Measuring Twitter influence

When it comes to Twitter there are two major players in town, namely Klout and PeerIndex, each using its own bespoke algorithm to plot the authority or influence of a Twitter user.

Marketing and PR professionals seek out the most influential people in a market segment as the target of their campaigns.

Meanwhile consumer organisations have yet to add social media profiles to their CRM systems and so being able to organise customer complaints by relative influence is useful.

Networking is easy

But what is the value of these tools when Twitter can be so easily manipulated?

A recent audit of a series of business-to-business Twitter accounts by my own firm Speed found that more than 30 per cent of followers were spammers or unused accounts.

We’ve already seen the emergence of offshore businesses that will build networks for you promising 2,000, 5,000 or 10,000 followers within 30 to 60 days for a couple of hundred dollars.

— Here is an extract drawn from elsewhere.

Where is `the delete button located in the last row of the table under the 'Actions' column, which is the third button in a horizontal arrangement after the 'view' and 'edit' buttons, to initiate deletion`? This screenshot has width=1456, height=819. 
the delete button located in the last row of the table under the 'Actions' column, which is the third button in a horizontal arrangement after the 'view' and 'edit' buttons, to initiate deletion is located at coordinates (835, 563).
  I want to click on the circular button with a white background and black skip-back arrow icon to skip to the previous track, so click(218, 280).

If you want to play the numbers game grab one of the Twitter tools that allow you to create a pipeline of target followers based on a keyword, piggyback similar accounts, and automatically unfollow people that don’t follow you back.

Accounts that have been built in this way are easy to spot. New followers will have been added uniformly over time and followers and following numbers are likely to be similar.

There is an even simpler way to add followers quickly. Tweet more and you’ll get more followers. The relationship between the frequency of tweets and the number of Twitter followers is well proven. But on Twitter, as in life, the noisiest people are unlikely to be the most influential.

Abuse goes untracked. To date Twitter’s action against anyone that abuses the network has been limited.

PeerIndex tackles Twitter gaming

I caught up with PeerIndex’s Head of Products Simon Cast to discuss this issue. He is responsible for developing the PeerIndex algorithm and recognises the problem.

“PeerIndex spots outright bots and while the number of followers plays a role in the calculation of a PeerIndex score it is not as big as you might expect,” said Cast.

PeerIndex addresses the fact that having lots of followers isn’t necessarily an indication of authority. The audience must listen and be receptive.

“Tweeting content that resonates with your network is one of the most important metrics of influence, and retweets and replies are the best measure of this,” said Cast.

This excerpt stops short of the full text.